**Exercise:** Copy out the data from the line containing "170x113 pixels." to its last line, exactly. No pictures.

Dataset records
★ ★ ★ ★ ★

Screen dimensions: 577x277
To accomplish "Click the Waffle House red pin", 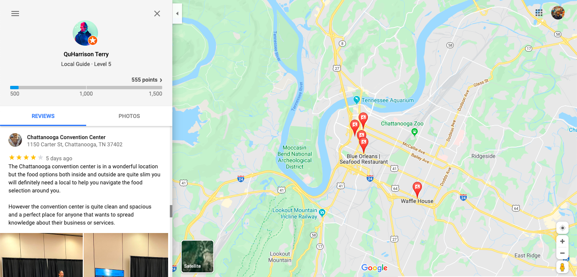I will pos(417,189).
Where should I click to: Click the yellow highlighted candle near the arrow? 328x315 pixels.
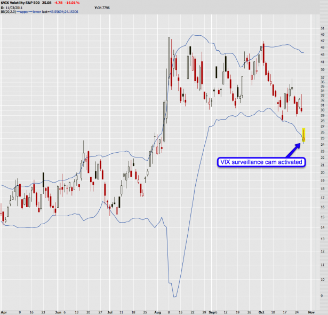point(303,135)
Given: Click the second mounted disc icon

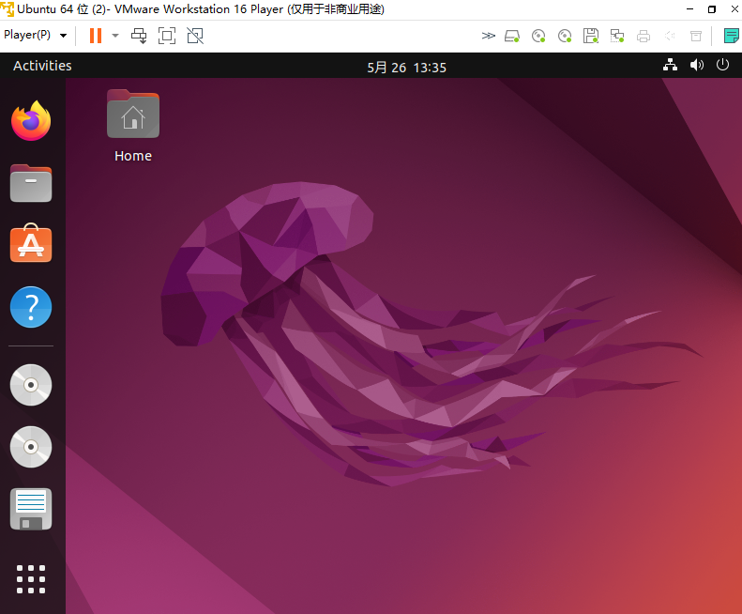Looking at the screenshot, I should pyautogui.click(x=31, y=447).
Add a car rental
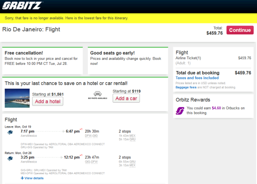 coord(126,99)
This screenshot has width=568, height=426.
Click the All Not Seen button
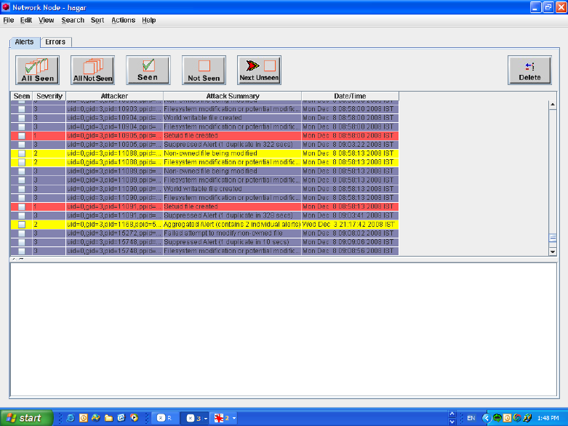[x=93, y=70]
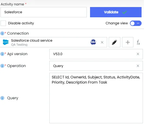
Task: Clear the Query operation selection
Action: point(138,66)
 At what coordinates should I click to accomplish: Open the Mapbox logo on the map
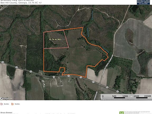click(x=6, y=98)
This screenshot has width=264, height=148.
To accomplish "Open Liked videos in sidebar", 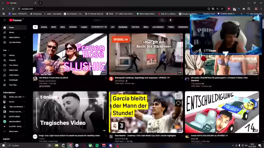I will click(14, 75).
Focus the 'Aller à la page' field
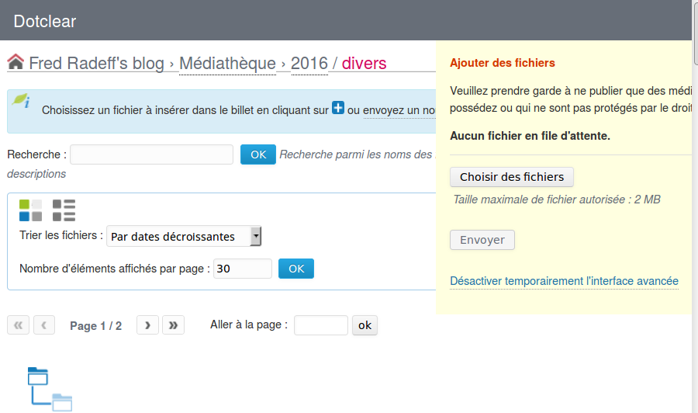 [x=321, y=325]
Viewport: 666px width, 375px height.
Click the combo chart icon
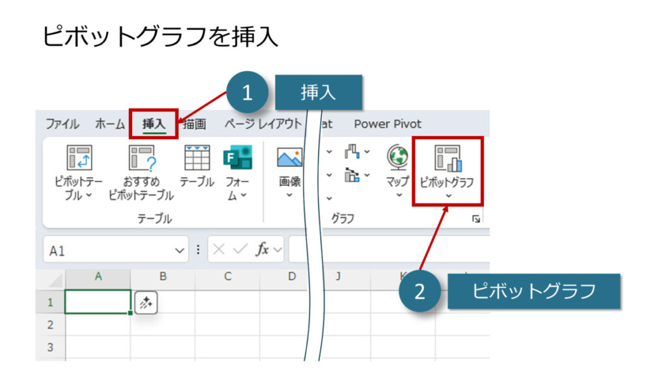tap(352, 174)
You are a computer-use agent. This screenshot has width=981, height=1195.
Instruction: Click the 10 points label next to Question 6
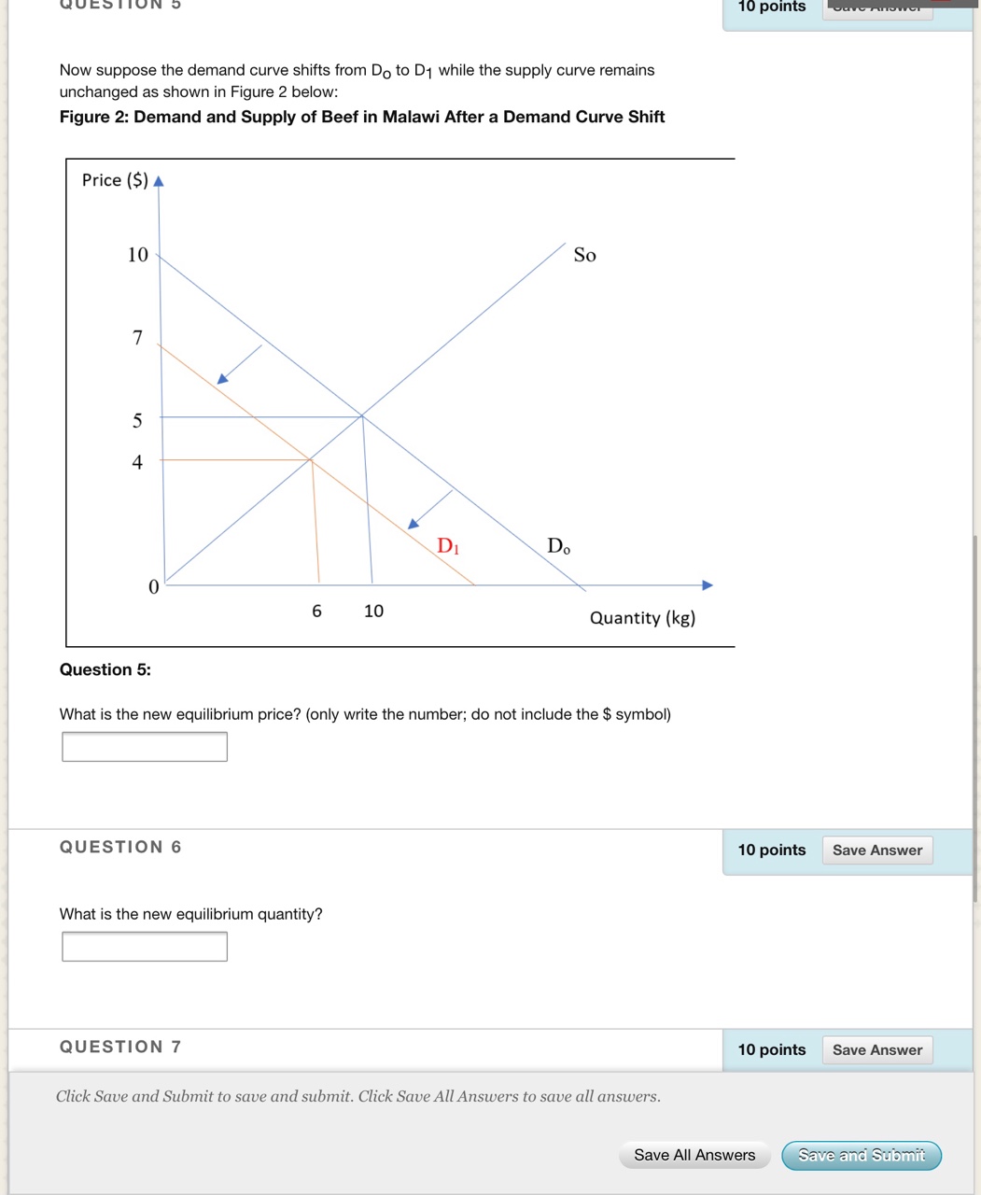click(x=771, y=850)
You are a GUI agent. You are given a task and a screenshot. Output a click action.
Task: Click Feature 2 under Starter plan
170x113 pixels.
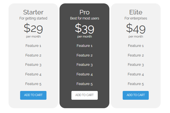click(33, 55)
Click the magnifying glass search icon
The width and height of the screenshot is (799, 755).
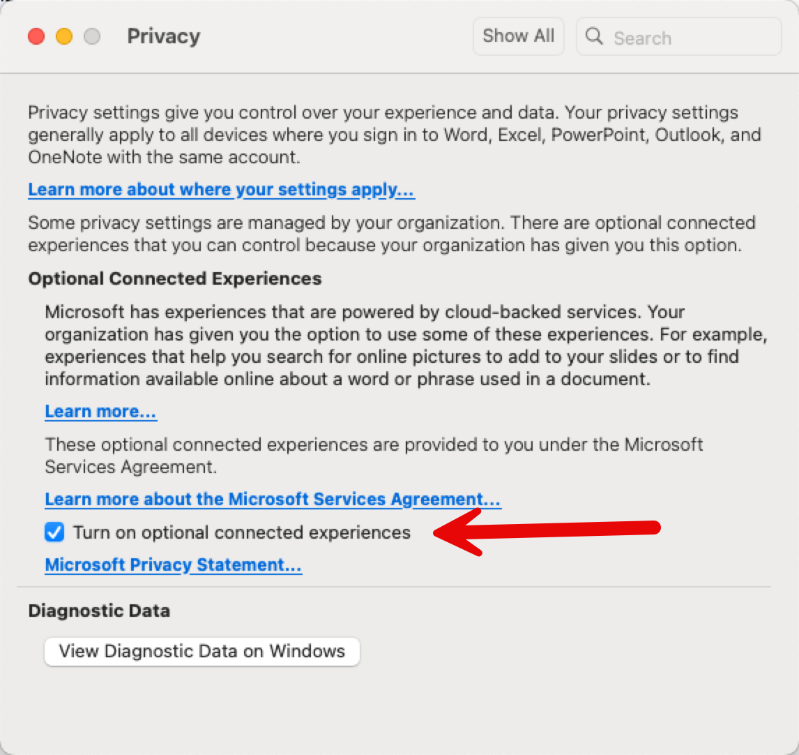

★ ★ ★ ★ ★

**Answer for this exercise:**
170x113 pixels.
click(33, 55)
Click the magnifying glass search icon
The width and height of the screenshot is (799, 755).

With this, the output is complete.